» **Written task**: Repeat word for word the lines of the records from the one containing "Task: Switch to the 공항 택시 tab" through the end of the records, leaving the pictures out of your answer.

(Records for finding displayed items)
————
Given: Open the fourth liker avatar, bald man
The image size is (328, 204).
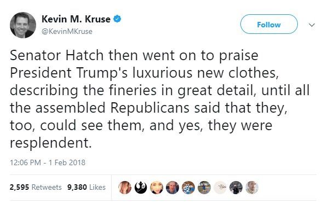Looking at the screenshot, I should (x=172, y=188).
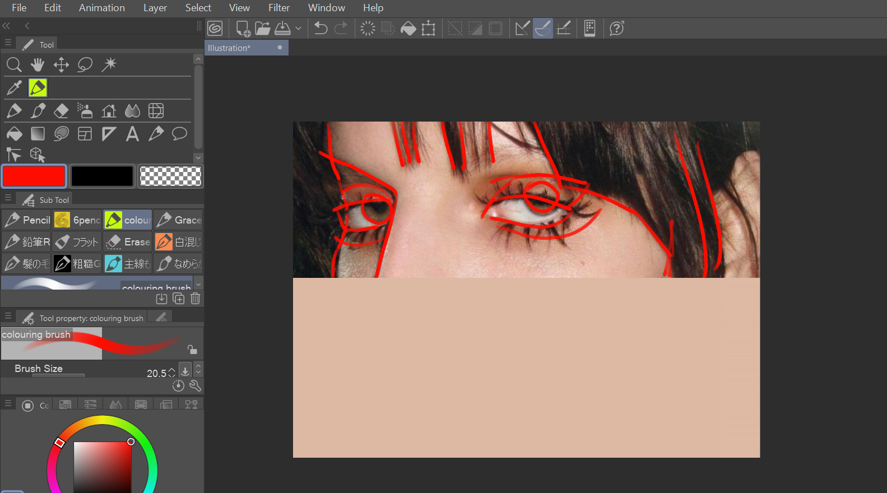Pick the Fill bucket tool

tap(14, 134)
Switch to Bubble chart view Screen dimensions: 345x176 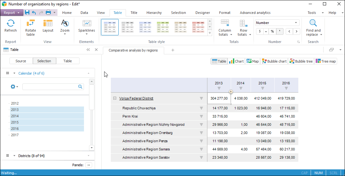coord(274,61)
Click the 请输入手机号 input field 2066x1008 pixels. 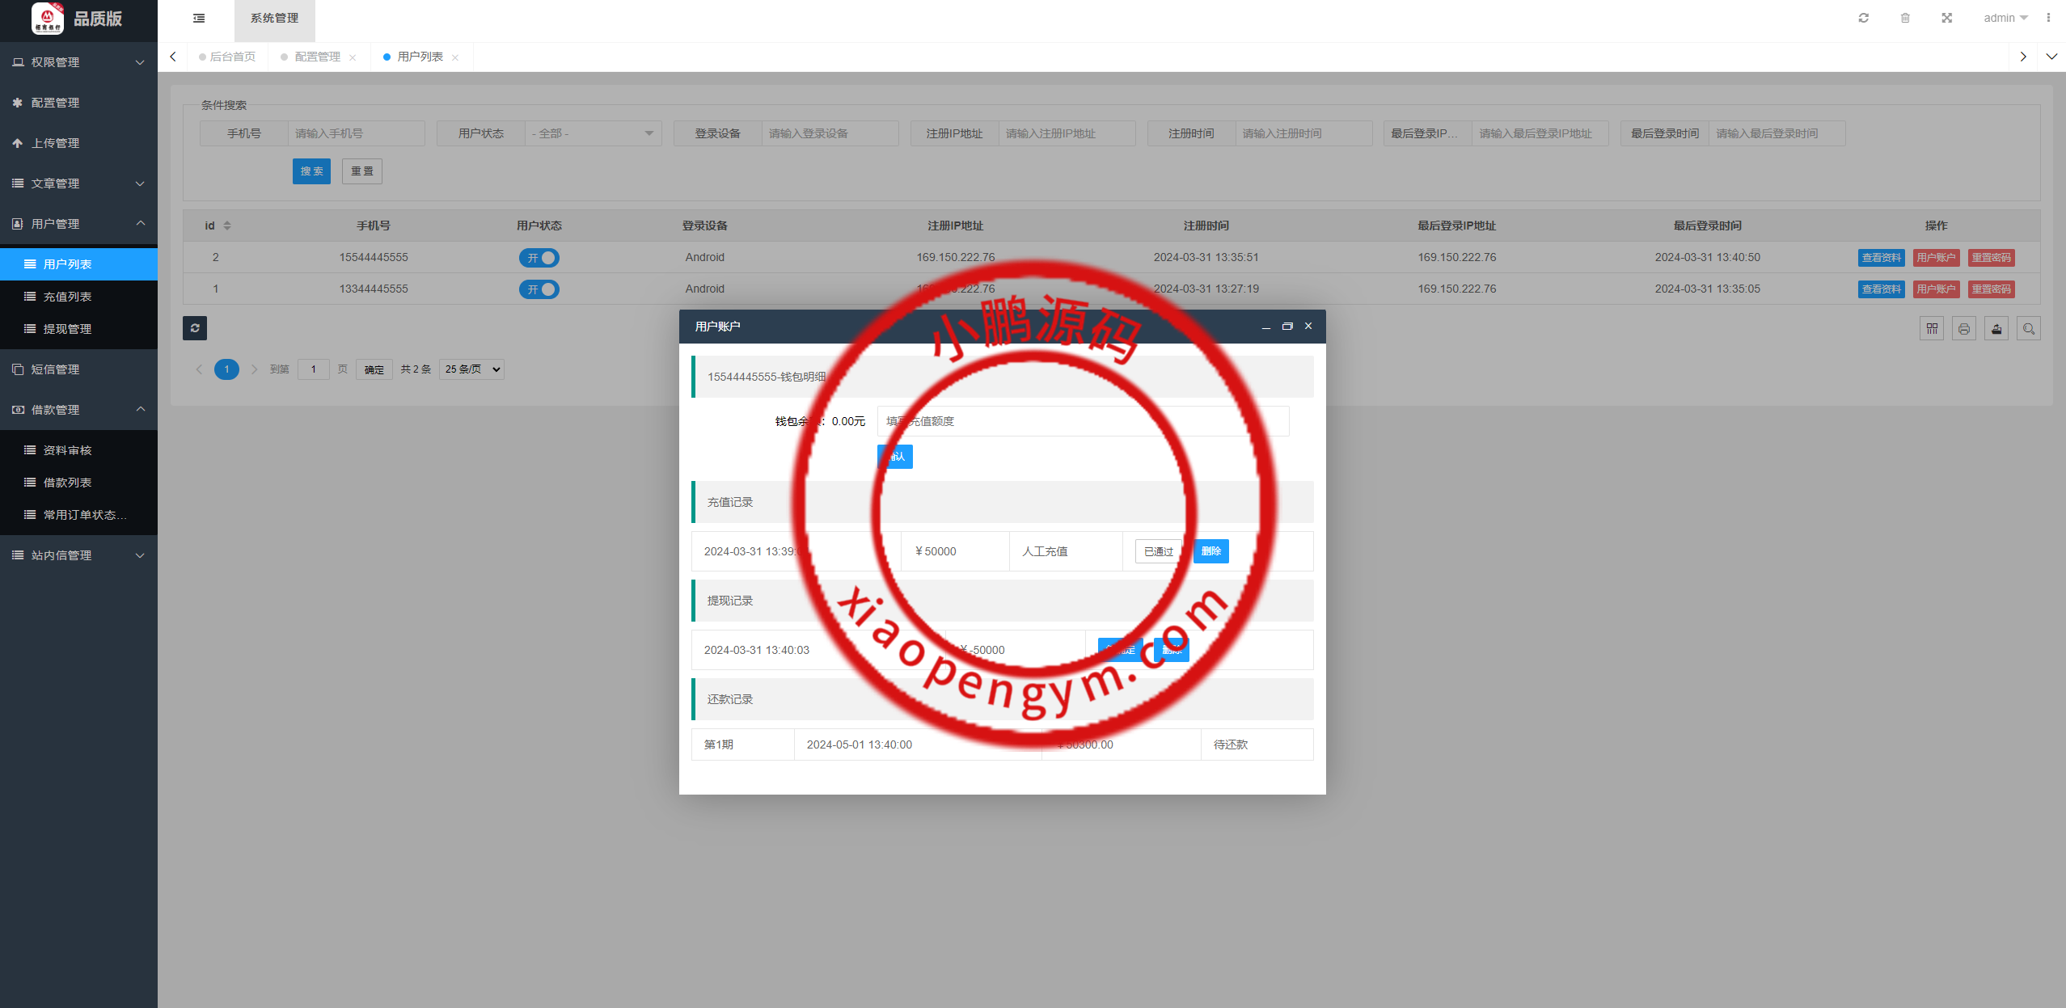pyautogui.click(x=356, y=133)
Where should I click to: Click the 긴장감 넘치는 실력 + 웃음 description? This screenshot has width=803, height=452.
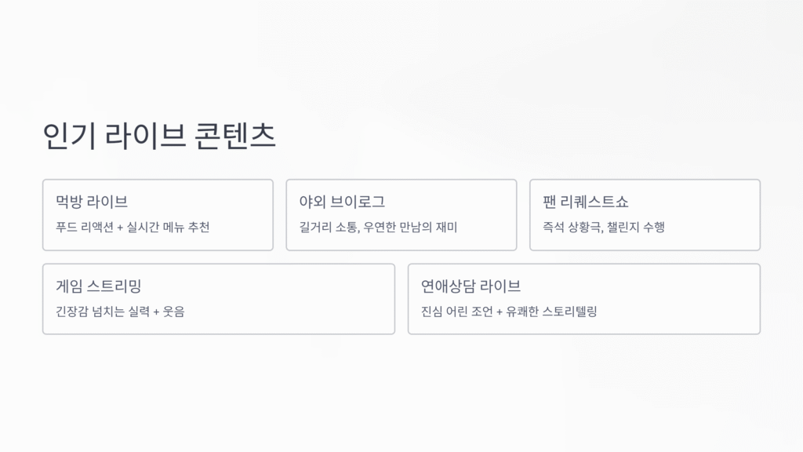pyautogui.click(x=121, y=312)
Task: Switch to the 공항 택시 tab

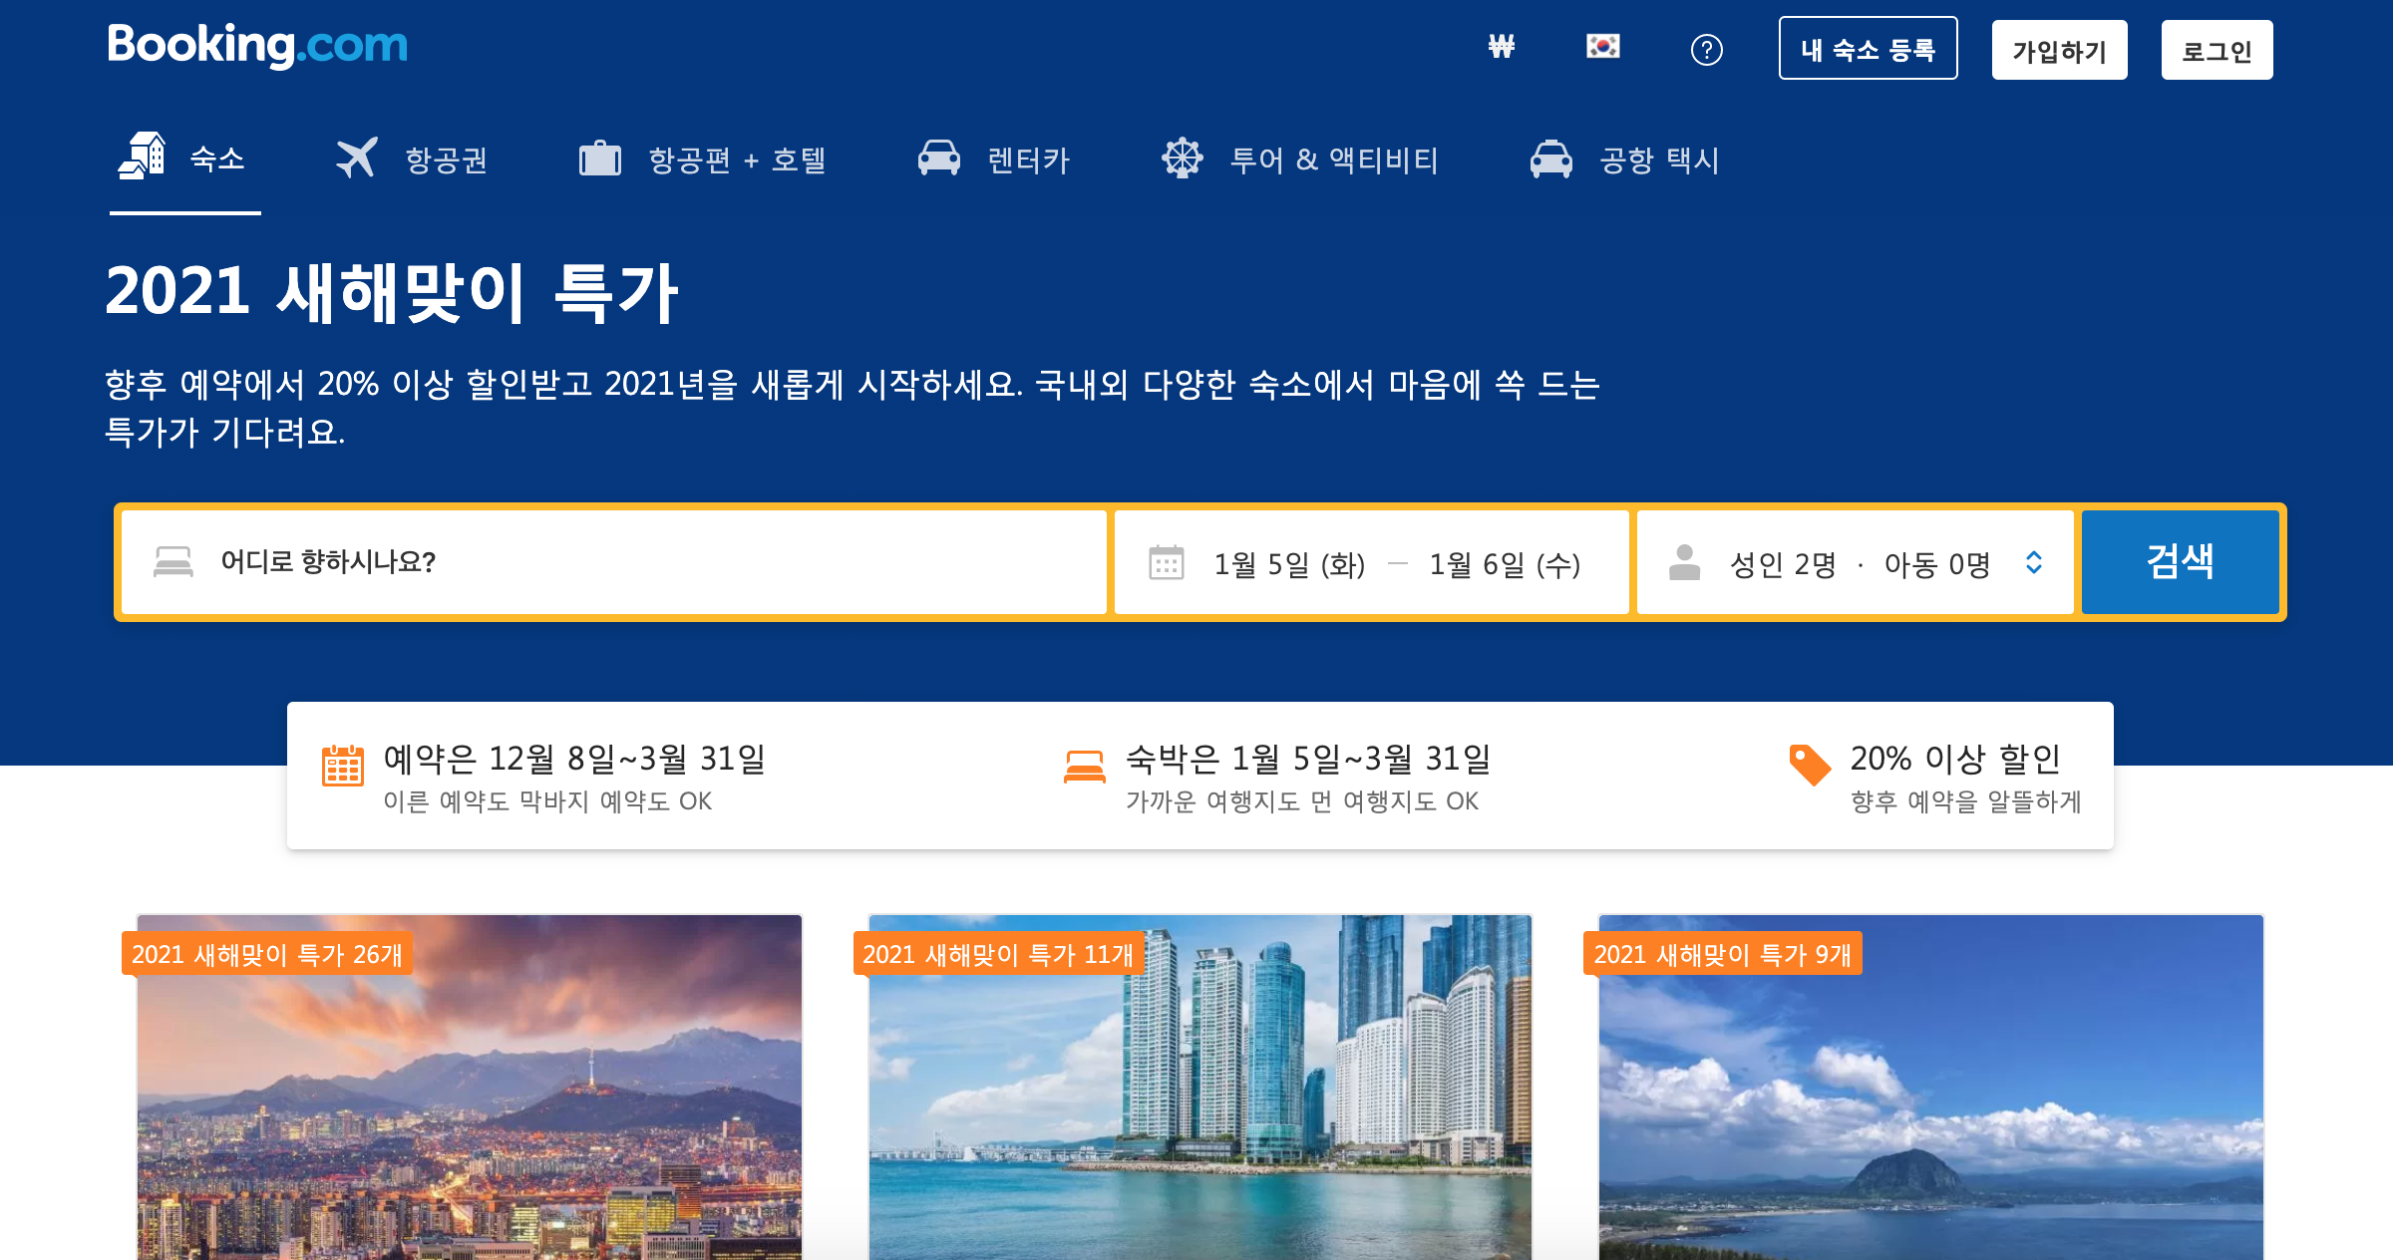Action: [1625, 159]
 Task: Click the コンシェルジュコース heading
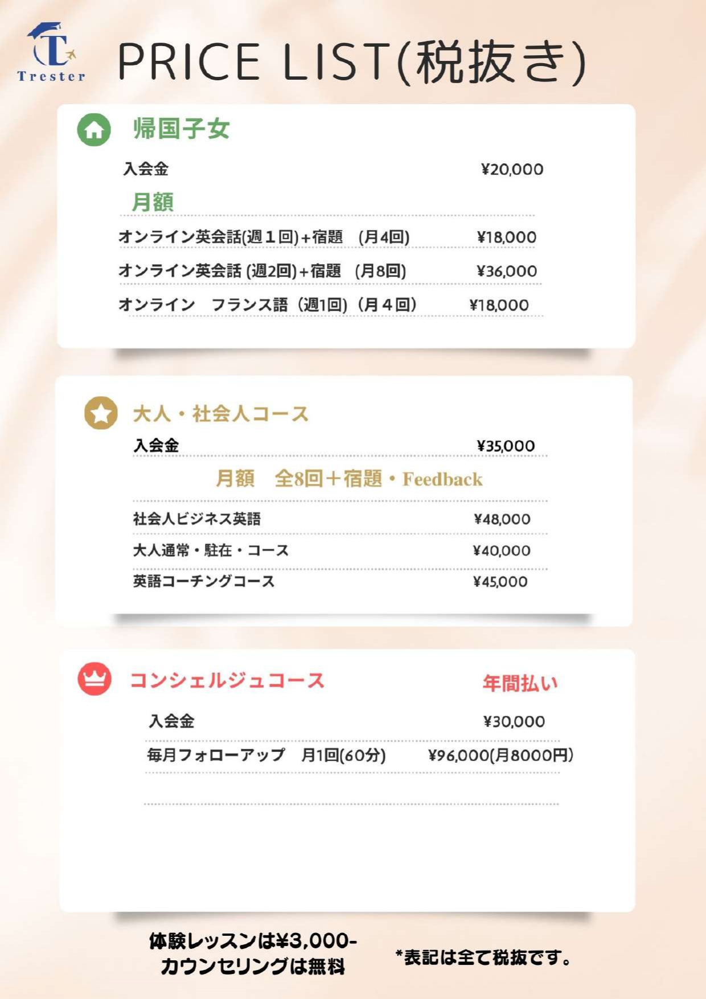227,680
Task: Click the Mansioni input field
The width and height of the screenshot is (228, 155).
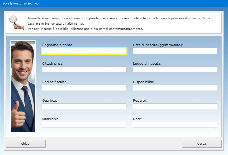Action: [x=84, y=125]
————
» **Solution for this problem**:
Task: Switch to the 공항 택시 tab

Action: [1625, 159]
 Task: Click the コンシェルジュコース heading
227,680
Task: Click the Mansioni input field
The width and height of the screenshot is (228, 155).
Action: [x=84, y=125]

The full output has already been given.